_SOURCE EXCERPT:_
========

Research on the Factors Contributing to Change in Housing Price in
California
Ziyu Li
Social Sciences College, University of California, Irvine, Irvine, 92697, U.S.A.
Keywords: Housing Value, Correlation Coefficient, Linear Regression Model.
Abstract: Housing price is always the popular topic in the current market. To predict the alternation in housing price, it
is necessary to initially forecast the trend of those influencing factors. This article aims to investigate the
potential factors that influence alternation in housing prices. 20,640 samples from a dataset of California’s
housing group by 1990 will be conducted in this essay to complete further analysis. Then, this research will
measure correlation coefficients and employ linear regression model based on the eight variables shown from
the dataset. By searching for coefficient, unstandardized beta and variance inflation factor (VIF) value, this
research can conclude the most significant causes to affect housing prices. Finally, the research indicates that
income level is the main feature, other causes including housing ages, location as well as population can also
affect prices in some aspects. The data and purpose outcomes can provide households and housing agencies
direction regarding the trend of housing market.
1 INTRODUCTION
Housing price is one of the most pivotal indicators in
today’s society, affecting the entire economy and
people life. As housing acting as one of the
fundamental properties for people to require
maintaining normal life, it is the criteria to measure
people’s well-being and individual health, which
means lots to human beings (Rolfe et al, 2020). Due
to the extensive demand for shelters, property values
are now a controversial topic among academics and
the public. The importance of researching house
prices is further emphasized by the fact that real estate
is frequently seen as a worthwhile financial asset.
Housing prices in the United States have increased
rapidly and even dramatically over the last few
decades. Nowadays, house prices have become one of
the economies that employed adults care about the
most. Its price trend determines when people will
choose to buy or sell houses. Between 2020 and 2023,
California recorded its first population decline since
becoming a state in 1850 (Batdorf, 2024). This
unprecedented demographic change because of
multiple causes including high living expenses,
increasing remote work flexibility, family
considerations and potential economic challenges.
These shifts have highlighted the complex
relationship between changing population trends and
housing affordability in the state.
While, forecasting the price trends and
comprehending their wider economic impact require
a grasp of the elements that affect house values. This
study will examine and conclude home prices
according to existing housing data from California.
Besides, this research will also analyse the factors
influencing change in housing prices.
The housing price is definitely determined by
multiple features that surrounding housing itself,
housing locations and the entire society. From the
past, the theme has attracted by several researchers to
explore into. Those existing research offers extensive
theoretical models and empirical evidence examining
the key factors influencing housing prices. In the
research by Li and Yang, they employed a multiple
linear programming tool to analyse the key features.
By examining the linear relationship between a
dependent variable and multiple independent
variables, the model estimates regression
coefficients, and minimizes the difference between
the actual observed values and the values predicted by
the model. By comparison of different variable
combinations, the study aimed to identify the optimal
model for accurate housing prices forecasting (Li and
Yang, 2024).
468
Li, Z.
Research on the Factors Contributing to Change in Housing Price in California.

========

_EXTRACTED DATA:_
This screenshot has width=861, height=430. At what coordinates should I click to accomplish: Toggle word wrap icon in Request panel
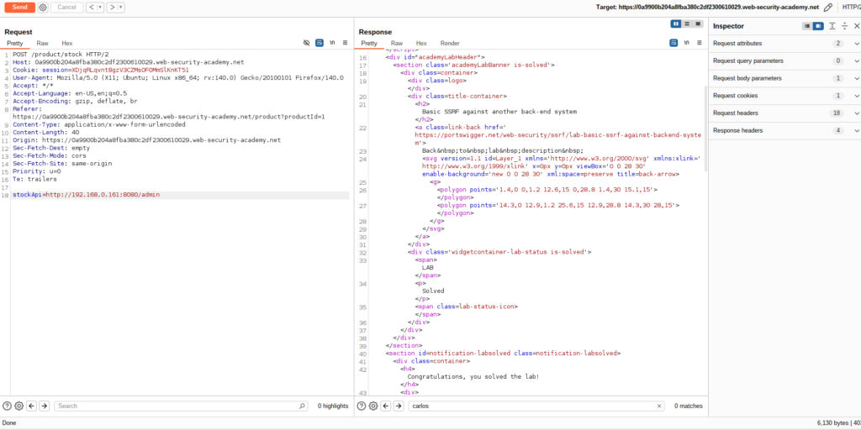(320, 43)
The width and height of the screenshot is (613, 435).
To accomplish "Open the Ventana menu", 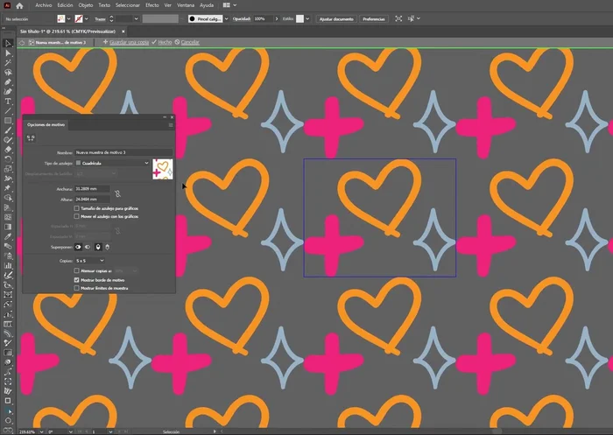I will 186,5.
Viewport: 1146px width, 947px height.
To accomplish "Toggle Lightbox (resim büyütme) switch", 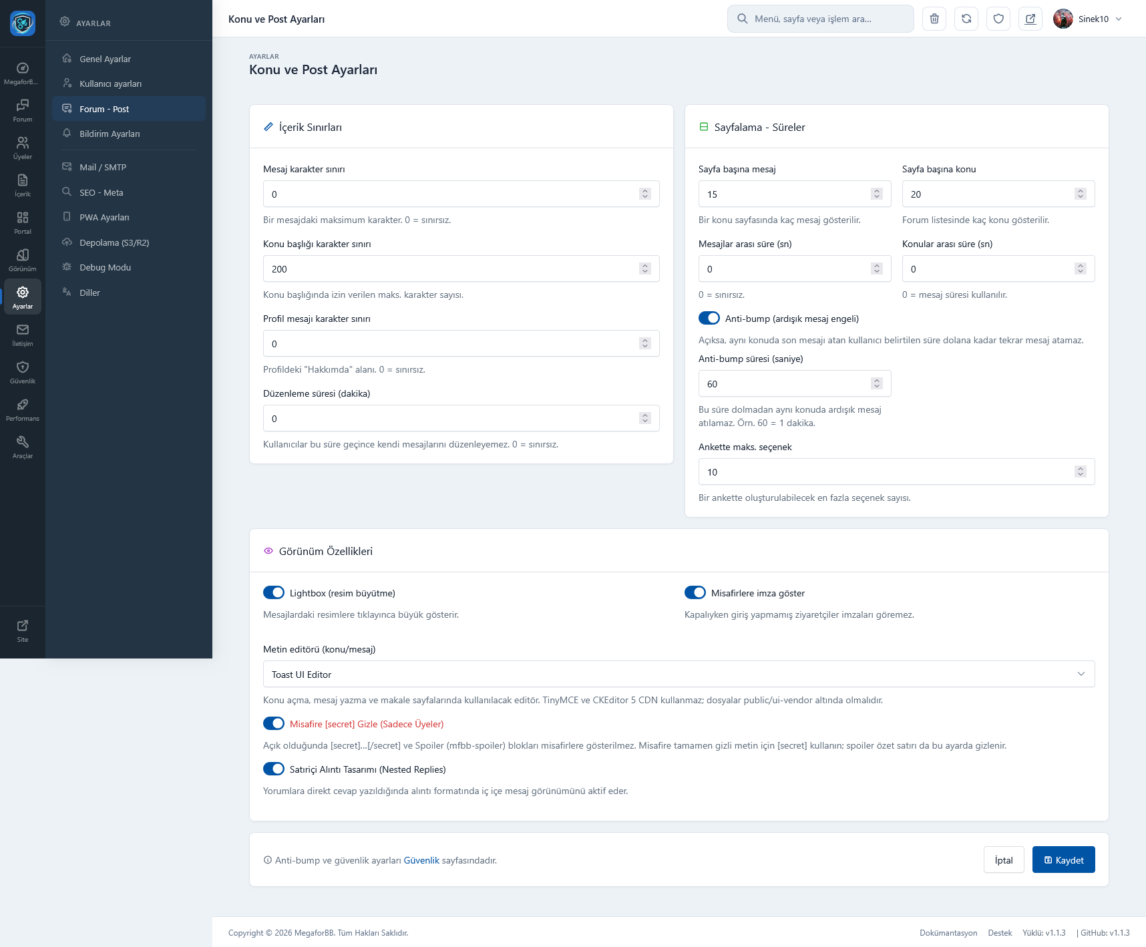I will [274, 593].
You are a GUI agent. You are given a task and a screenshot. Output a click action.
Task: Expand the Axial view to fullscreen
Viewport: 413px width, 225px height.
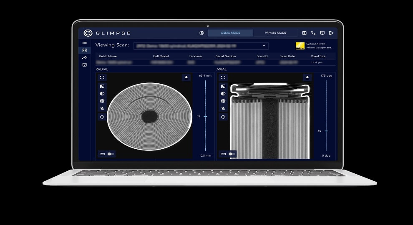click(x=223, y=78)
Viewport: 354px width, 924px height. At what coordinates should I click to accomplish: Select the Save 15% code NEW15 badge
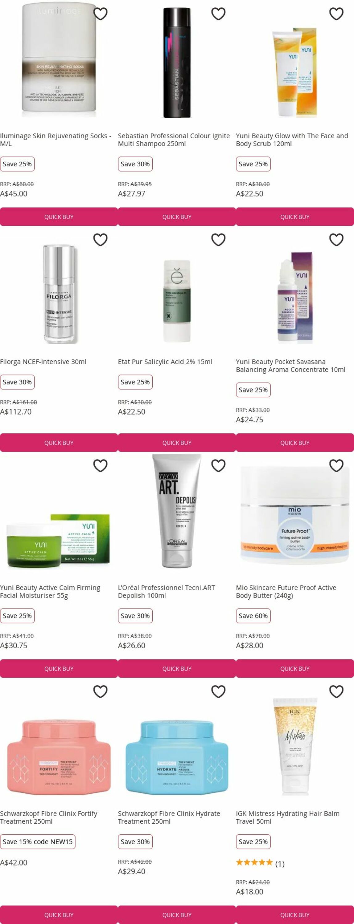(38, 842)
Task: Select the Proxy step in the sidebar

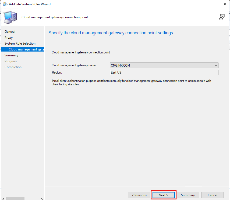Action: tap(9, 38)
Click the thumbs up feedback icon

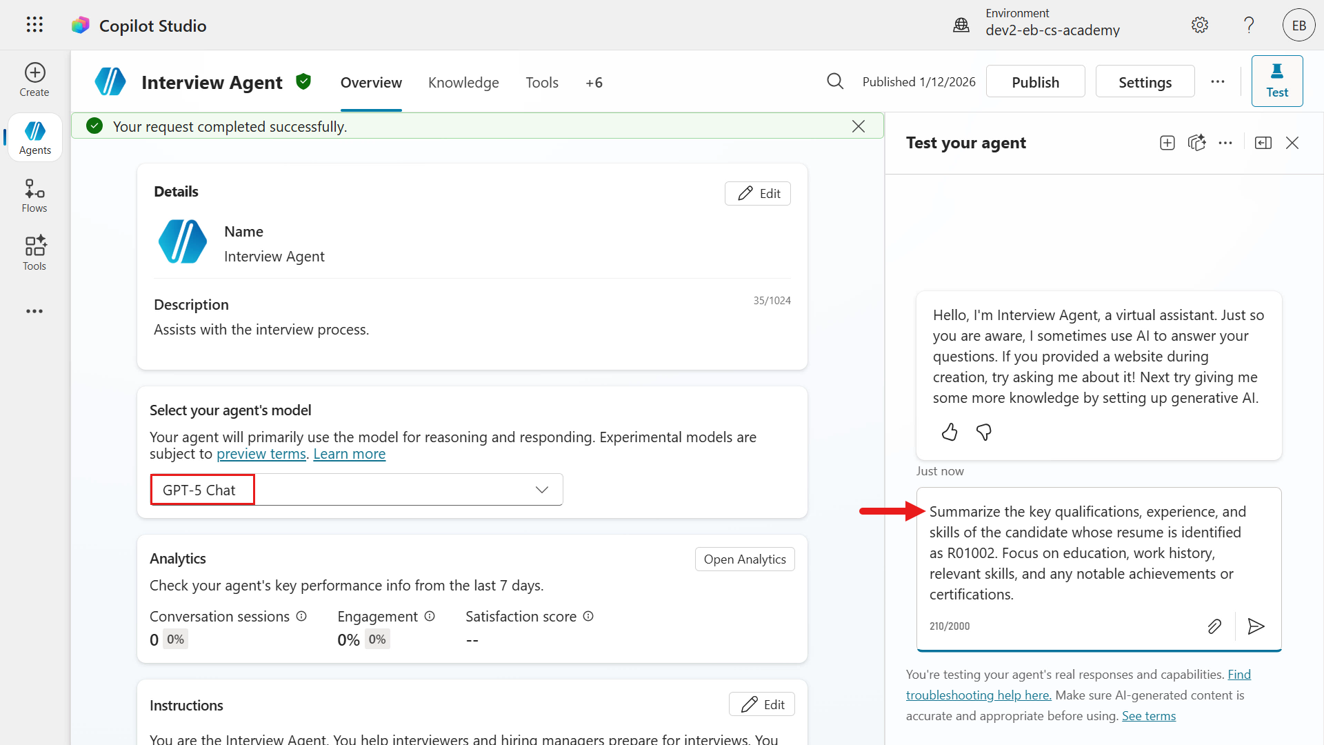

========

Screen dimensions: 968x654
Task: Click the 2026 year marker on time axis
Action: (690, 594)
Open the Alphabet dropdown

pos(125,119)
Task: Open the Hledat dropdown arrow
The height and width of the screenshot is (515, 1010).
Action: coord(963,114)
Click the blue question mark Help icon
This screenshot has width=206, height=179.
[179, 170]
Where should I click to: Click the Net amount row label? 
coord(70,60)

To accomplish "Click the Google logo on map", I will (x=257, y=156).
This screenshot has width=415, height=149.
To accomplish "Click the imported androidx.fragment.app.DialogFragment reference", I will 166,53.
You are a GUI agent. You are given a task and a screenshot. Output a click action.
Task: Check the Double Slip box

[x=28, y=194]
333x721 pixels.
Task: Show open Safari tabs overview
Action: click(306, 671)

========

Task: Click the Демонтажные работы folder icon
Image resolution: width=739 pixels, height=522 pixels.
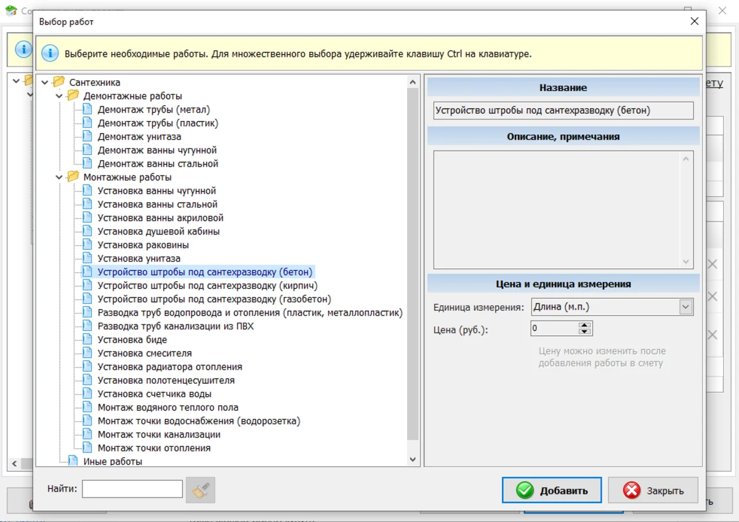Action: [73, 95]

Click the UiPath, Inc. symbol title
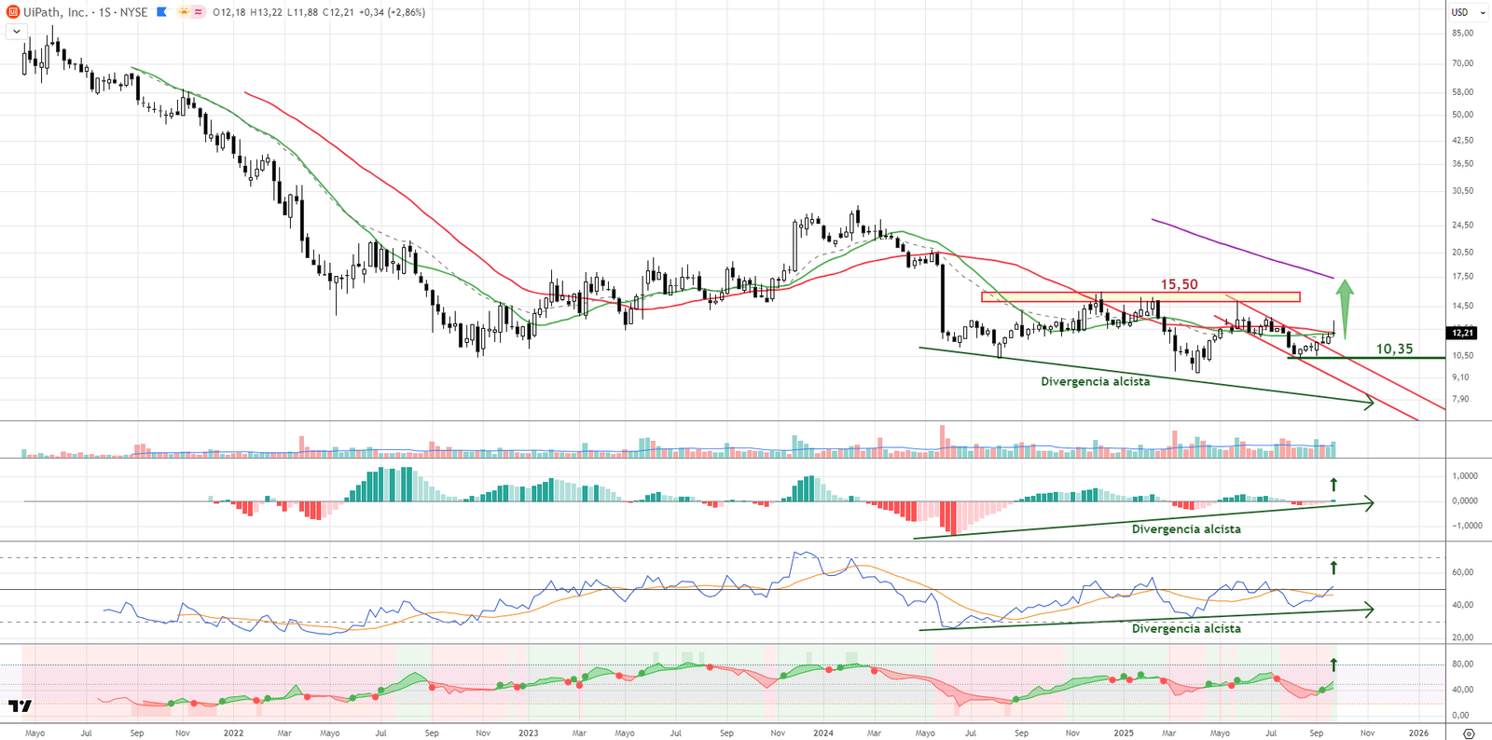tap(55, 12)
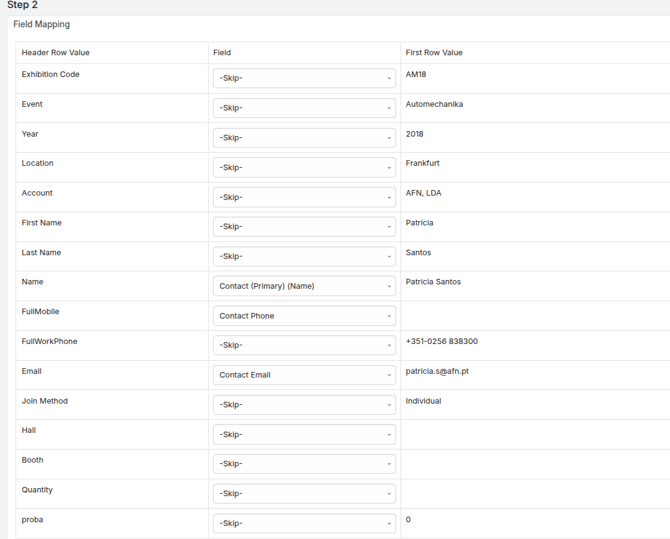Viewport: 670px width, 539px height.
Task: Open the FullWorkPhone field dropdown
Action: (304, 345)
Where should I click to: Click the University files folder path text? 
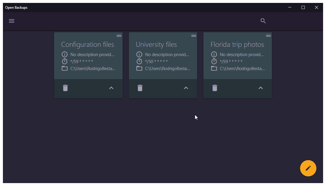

========

_TASK SET:_
1: According to the housing price study, how many samples from the California housing dataset are analyzed?
2: In the records, begin at the line that has "Task: Click the Демонтажные" and stop after the line that has "Where should I click to: Click the University". Write those lines again with "folder" swapped for "directory", keep everything else the same, and leave out the pictures.

_TASK-BY-TASK SOLUTIONS:_
1: 20,640 samples.

2:
Task: Click the Демонтажные работы directory icon
Image resolution: width=739 pixels, height=522 pixels.
Action: [73, 95]

Click the UiPath, Inc. symbol title
tap(55, 12)
Viewport: 670px width, 539px height.
Task: Open the FullWorkPhone field dropdown
Action: (304, 345)
Where should I click to: Click the University files directory path text? 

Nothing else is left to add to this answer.